Otra mala práctica tecnológica es la rebaja consciente del nivel de calidad de los productos. Introducir un control de calidad estricto en las cadenas de montaje supone un gasto que los fabricantes no están dispuestos a asumir. Las bondadosas políticas comerciales que se pueden leer en sus webs y las grandilocuentes declaraciones de que los clientes son lo primero son, simplemente, mentira. Lo primero es la cuenta de resultados, y se arañará hasta el último céntimo de toda la cadena de producción. Como digo, el buen control de calidad es muy caro. El montaje se ha robotizado hasta un grado bastante elevado, pero el certificar que cada uno de los aparatos en venta funciona correctamente y durante un tiempo razonable es un proceso laborioso. De hecho el comprador también es en buena parte culpable de eso, buscando productos cada vez más baratos, realimenta esa necesidad de recortar costos de producción, con lo que cada vez es más frecuente entrar en una vorágine de devoluciones y reclamaciones sobre aparatos tan nuevos como defectuosos.

Esto lleva al último eslabón de la cadena, el Servicio de Atención al Cliente, Servicio Técnico, Servicio Post-venta o alguna otra fórmula tan rimbombante como vacía.
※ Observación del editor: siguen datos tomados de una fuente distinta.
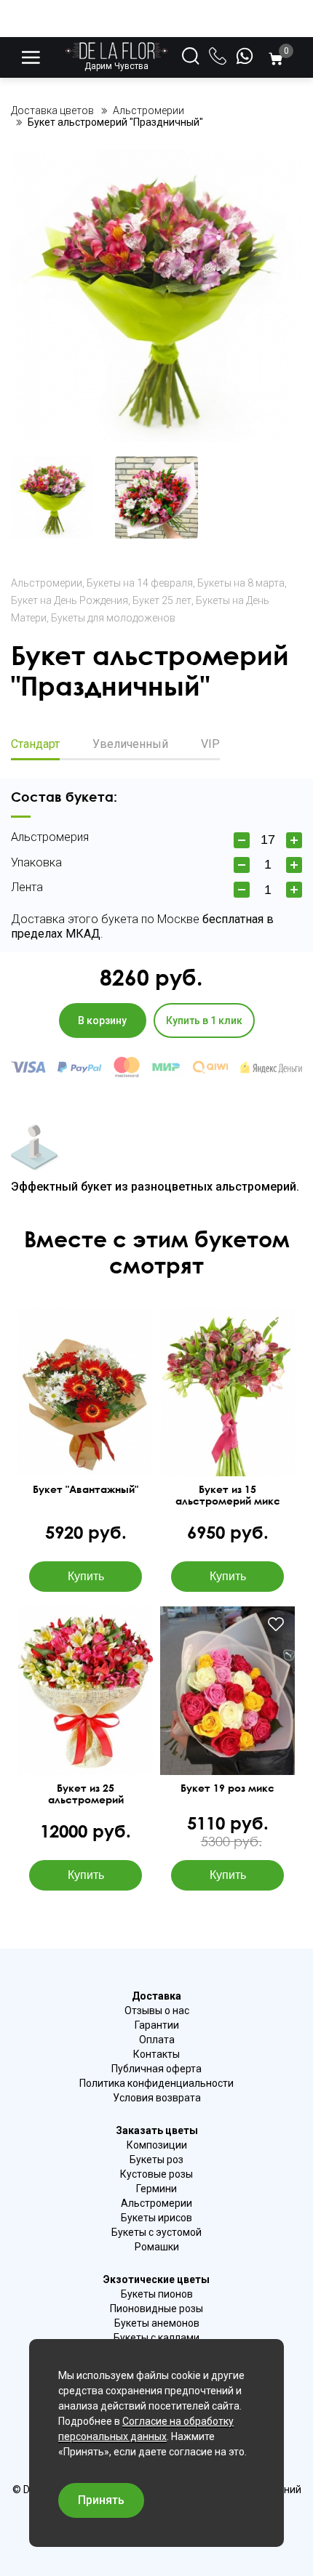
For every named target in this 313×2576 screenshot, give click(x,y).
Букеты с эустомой (156, 2232)
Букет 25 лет (161, 600)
Para los fabricantes todo esto es gasto, no inversión, es decir, dinero que sale pero que no va a revertir a posteriori, y que por tanto hay que minimizar al máximo. La dinámica que se sufre desde hace muchos años es la de un trato nefasto al cliente, casi sin excepción, por parte de las empresas tecnológicas (en general, por parte de todas las empresas, con honrosas excepciones) Dificultades inauditas para contactar con un soporte telefónico eficiente, auténticas odiseas para devolver los productos defectuosos, esperas absurdas para la reparación. En algunos casos son los propios comerciantes los que asumen este servicio, pero cuando hay que tratar directamente con el fabricante los problemas se multiplican de forma exponencial.

De modo que esta es la auténtica pesadilla tecnológica de este, nuestro futuro; productos extremadamente sofisticados, con gran cantidad de funciones, pero de calidad más que cuestionable, ciclos de vida cortos o casi inexistentes, y un desprecio indisimulado por parte de la industria hacia el comprador.

Los terminator, al lado de toda esta incertidumbre tecnológica, resultan ser unas hermanitas de la caridad.